EXERCISE REQUIREMENTS —
Please give back, word for word, only the lines starting at the one containing "Click the Forward" and ending at the one containing "Select route row 4 Mountain View entry" within the material below.
======== DATA EXCERPTS ========
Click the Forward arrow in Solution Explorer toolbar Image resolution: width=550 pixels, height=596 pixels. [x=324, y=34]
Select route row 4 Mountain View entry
========
======== DATA EXCERPTS ========
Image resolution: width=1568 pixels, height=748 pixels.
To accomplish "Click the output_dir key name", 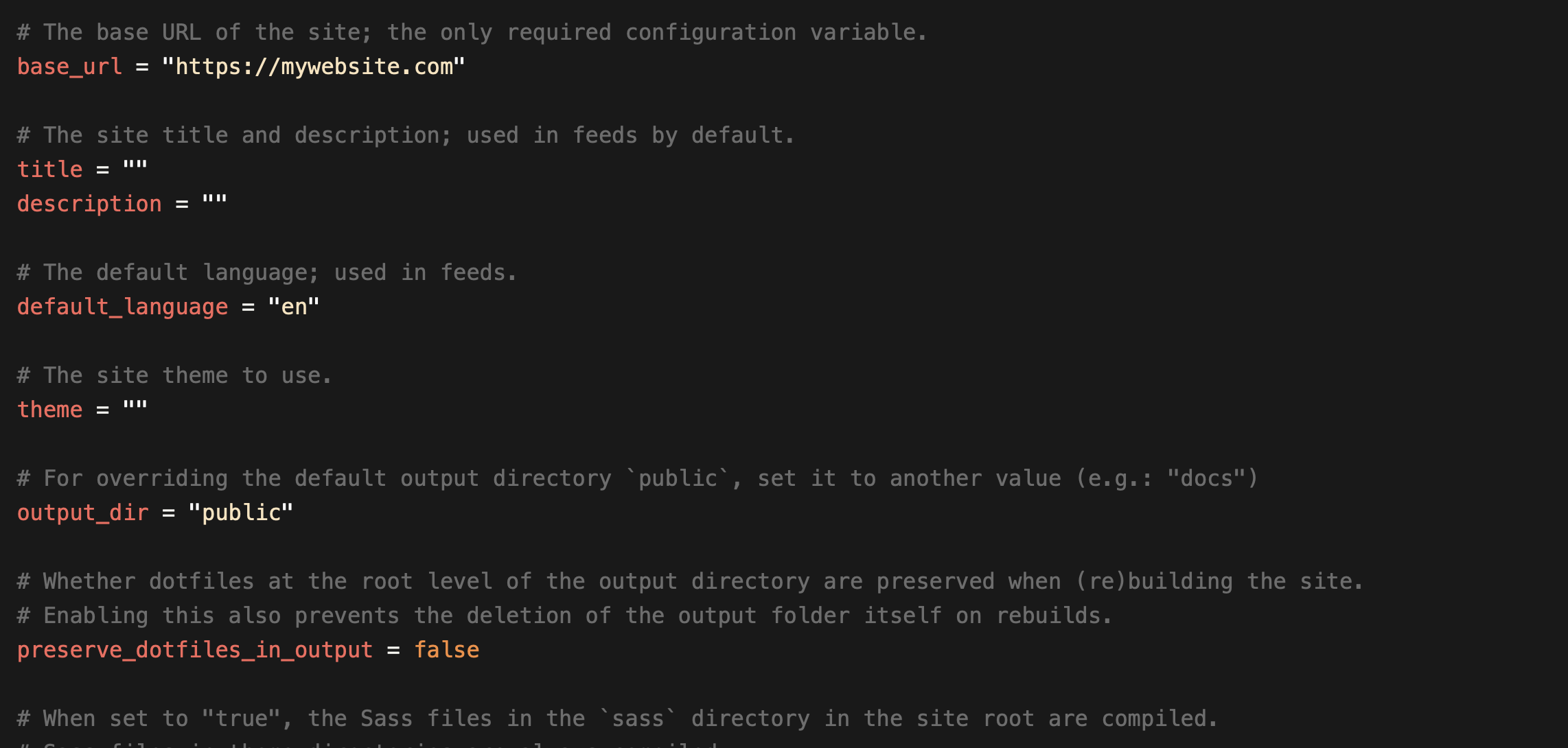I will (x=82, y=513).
========
======== DATA EXCERPTS ========
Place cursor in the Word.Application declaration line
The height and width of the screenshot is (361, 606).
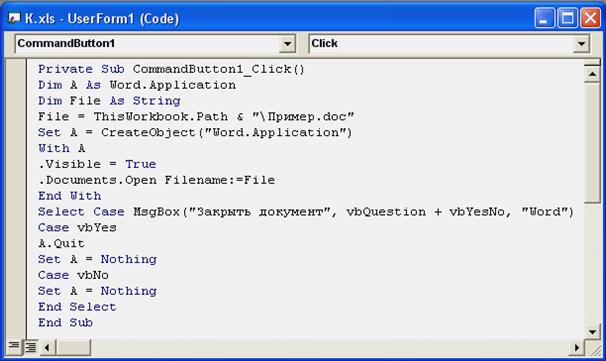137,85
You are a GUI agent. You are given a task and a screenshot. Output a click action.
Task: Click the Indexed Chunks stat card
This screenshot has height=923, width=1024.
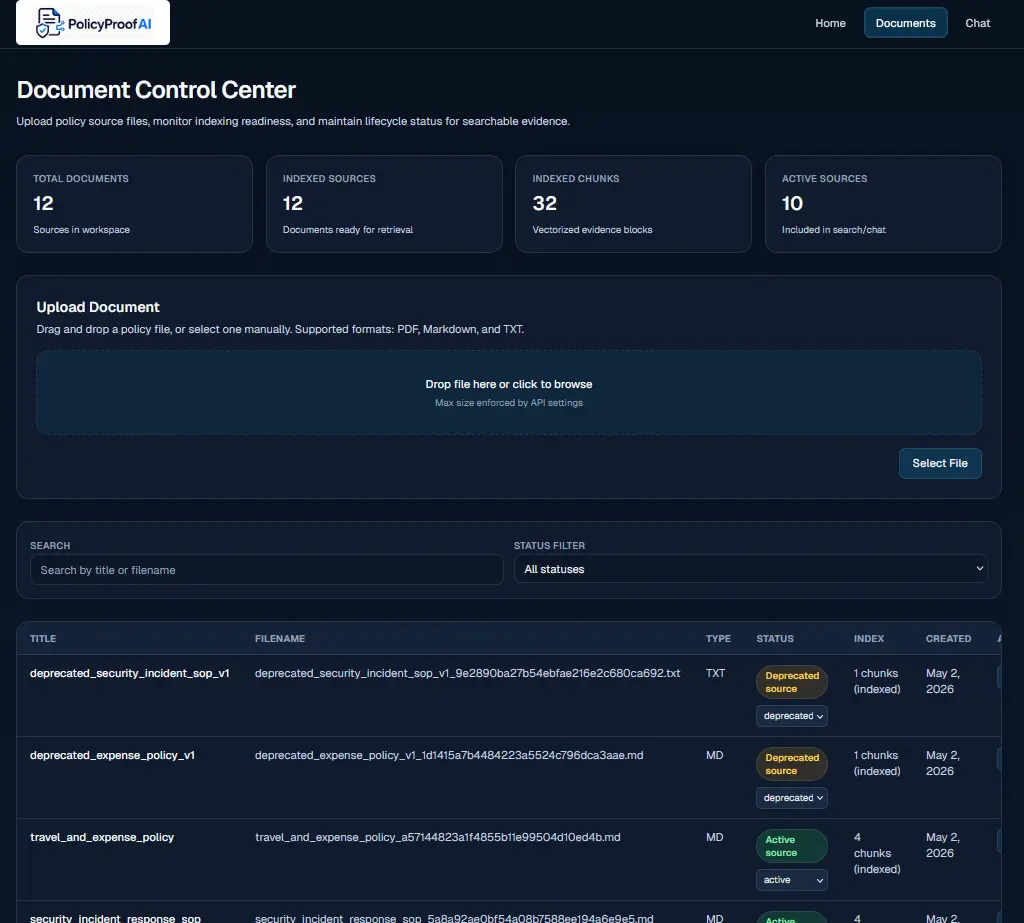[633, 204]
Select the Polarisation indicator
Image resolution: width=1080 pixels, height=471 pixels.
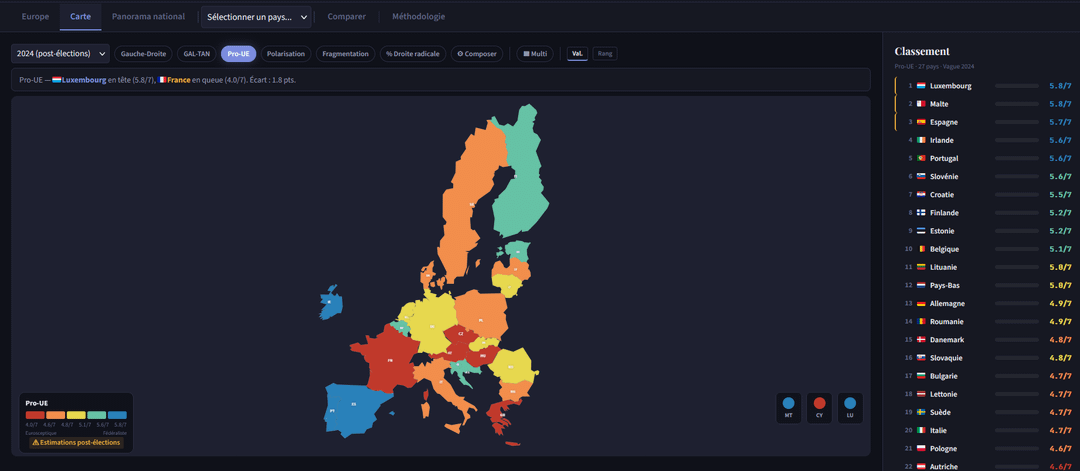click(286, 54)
========
RESPONSE TO THIS EXERCISE —
Click the Forward arrow in Solution Explorer toolbar Image resolution: width=550 pixels, height=596 pixels. [x=324, y=34]
Select route row 4 Mountain View entry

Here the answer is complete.